Support Questions

Biswajit16 · ‎08-24-2017

Hi All,

I have a sample table(stuends1) in HIVE which I want to connect from Spark using JDBC (as Hive is not in same cluster). I was just trying with following code...

def main(args: Array[String]): Unit = {
//Class.forName("org.apache.hive.jdbc.HiveDriver").newInstance()
val conf = new SparkConf().setAppName("SOME APP NAME").setMaster("local[*]")

val sc = new SparkContext(conf)

val spark = SparkSession
  .builder()
  .appName("Spark Hive Example")
  .getOrCreate()

val jdbcDF = spark.read
  .format("jdbc")
  .option("url", "jdbc:hive2://34.223.237.55:10000")
  .option("dbtable", "students1")
  .option("user", "hduser")
  .option("password", "hadoop")
  //.option("driver", "org.apache.hadoop.hive.jdbc.HiveDriver")
  .load()

println("able to connect------------------")

jdbcDF.show

jdbcDF.printSchema()

jdbcDF.createOrReplaceTempView("std")

val sqlDF = spark.sql("select * from std")
println("Start println-----")
spark.sqlContext.sql("select * from std").collect().foreach(println)
println("end println-----")
sqlDF.show(false)
}

I tried in multiple ways but all the time its showing table structure with column name only. Like ...

+--------------+-------------+-------------+
|students1.name|students1.age|students1.gpa|
+--------------+-------------+-------------+
+--------------+-------------+-------------+

But not data, but able to get data when trying to with dbeaver from my local with SQL query.

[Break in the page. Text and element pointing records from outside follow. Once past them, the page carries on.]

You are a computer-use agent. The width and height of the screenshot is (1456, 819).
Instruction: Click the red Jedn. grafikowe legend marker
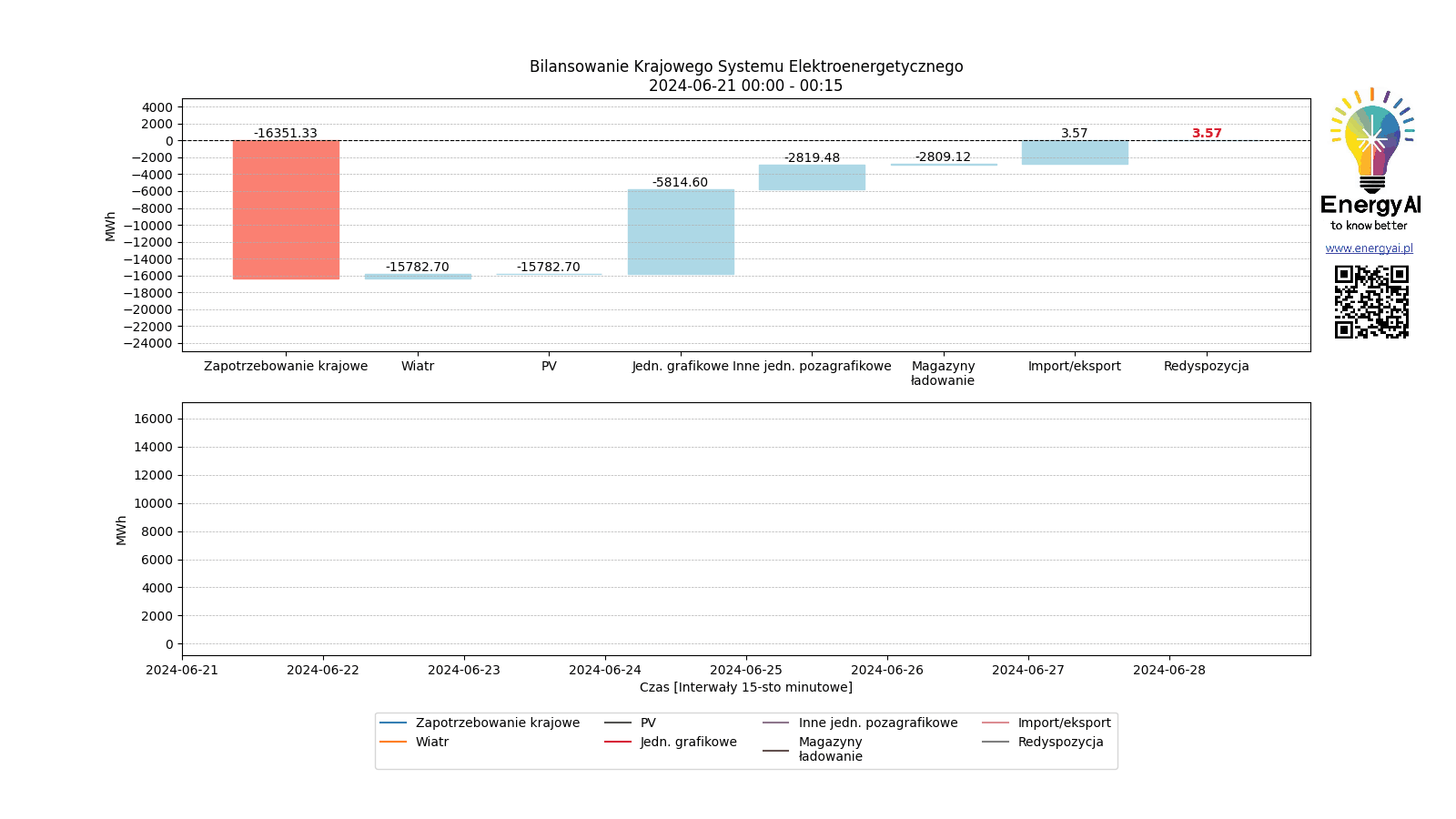[618, 742]
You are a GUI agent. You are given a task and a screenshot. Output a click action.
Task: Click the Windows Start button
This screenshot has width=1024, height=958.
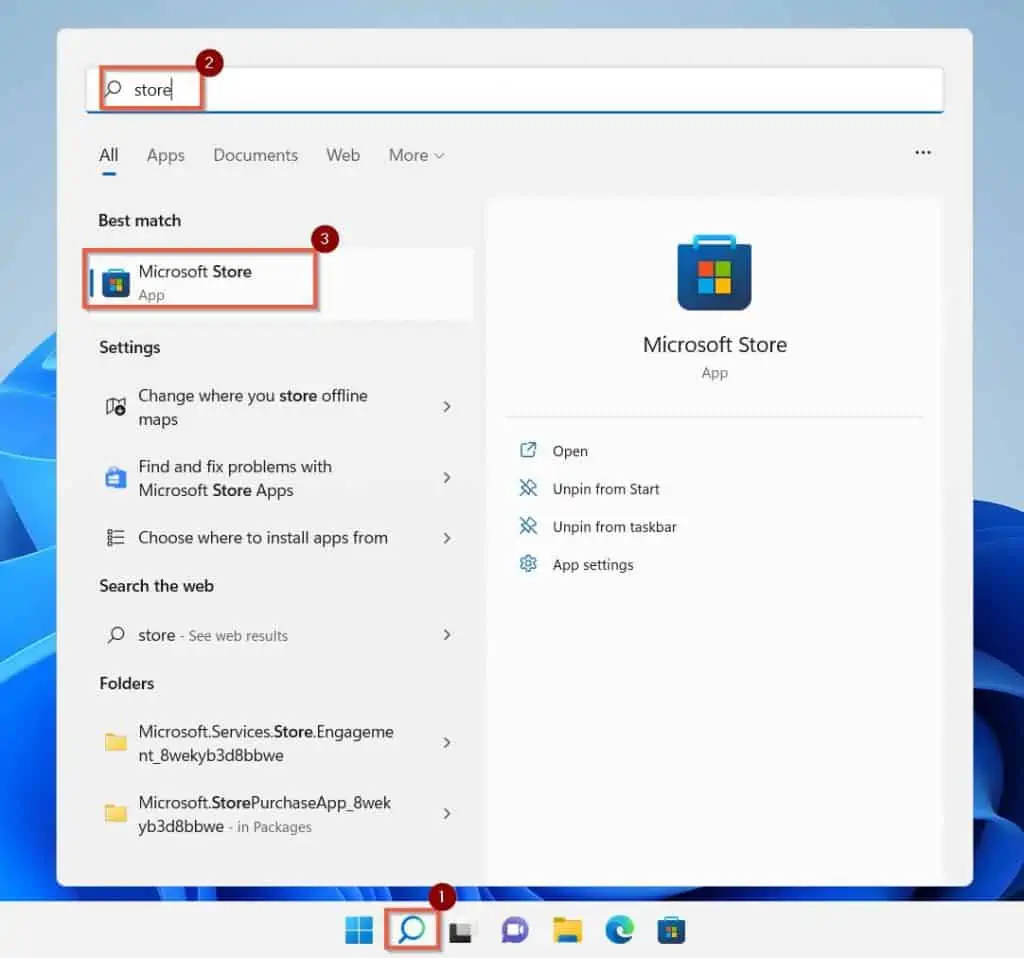[358, 930]
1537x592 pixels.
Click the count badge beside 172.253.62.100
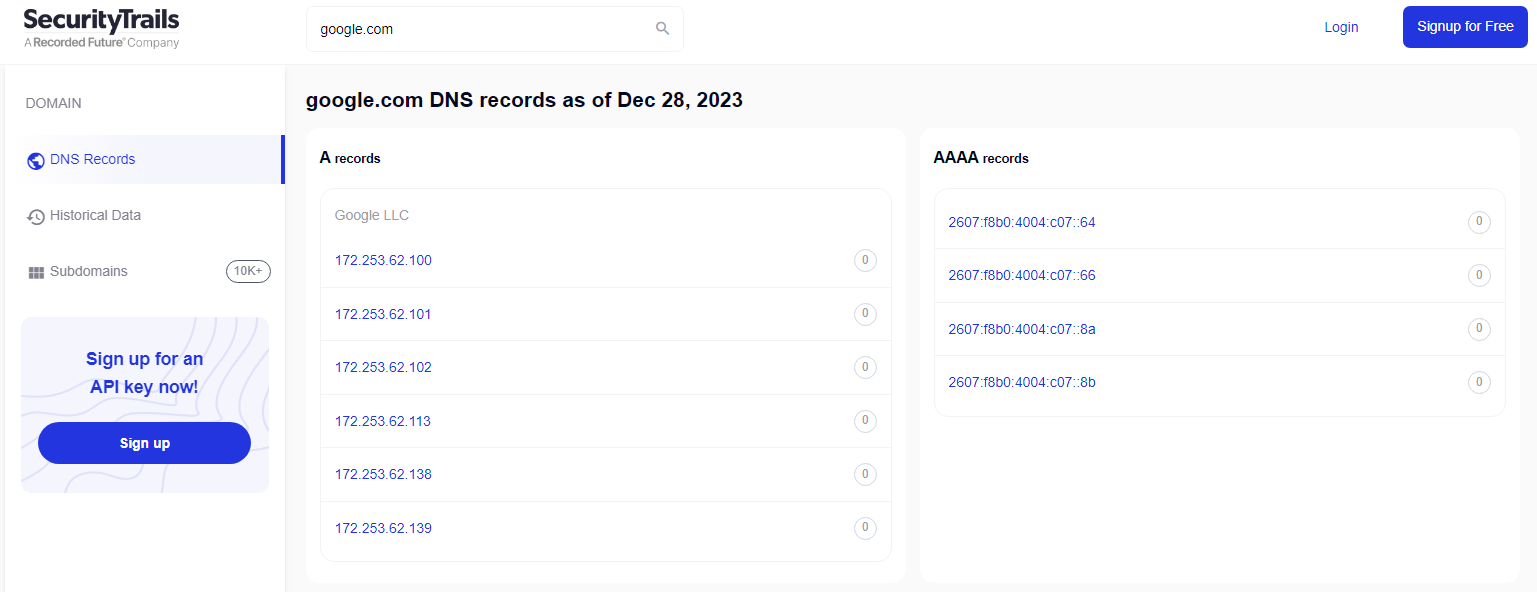click(x=865, y=261)
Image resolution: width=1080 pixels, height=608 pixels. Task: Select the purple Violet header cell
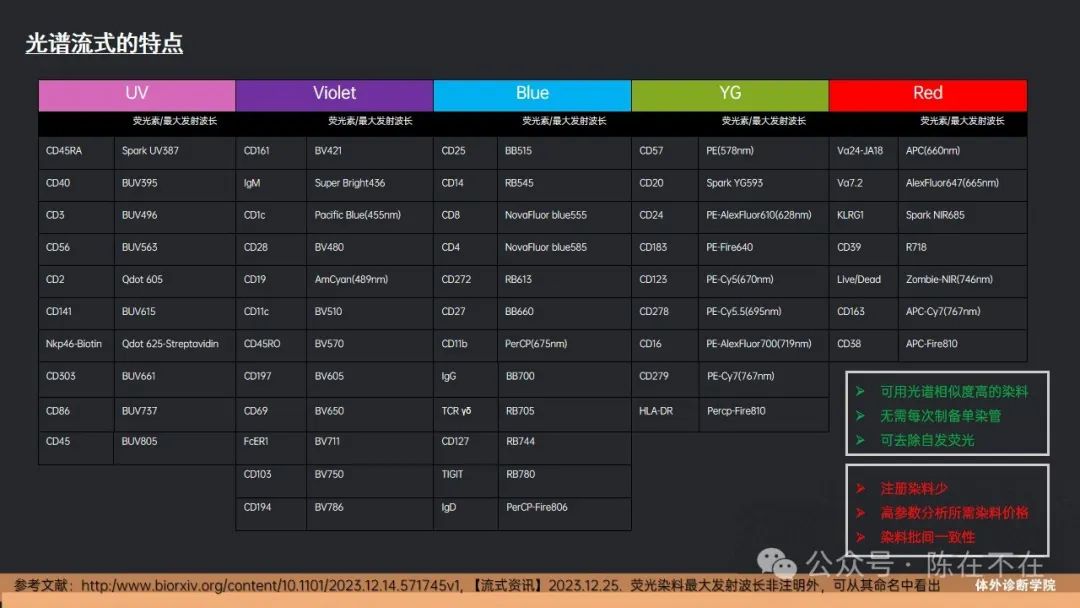pos(334,94)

From spark, jdbcDF.printSchema() also showing proper schema , so I guess no issue with connection.

I am using spark 2.1.1 with HIVE 1.2.1. My sbt.build file is like this ....

libraryDependencies ++= Seq(

"log4j"  %   "log4j"  % "1.2.17",
"org.apache.spark" % "spark-core_2.11"                        % "2.1.1" ,
"org.apache.spark" % "spark-streaming-kafka_2.10"             % "1.6.2",
"org.apache.spark" % "spark-hivecontext-compatibility_2.10"   % "2.0.0-preview",
"org.apache.spark" % "spark-sql_2.11"                         % "2.1.1" ,
"org.apache.spark" % "spark-hive_2.10"                        % "2.1.1",
"org.apache.hive"  % "hive-jdbc"                              % "1.2.1"

}

can any one suggest why I am not getting any output of show(). Thanks in advance...

JordanMoore · ‎08-24-2017

Spark connects to the Hive metastore directly via a HiveContext. It does not (nor should, in my opinion) use JDBC.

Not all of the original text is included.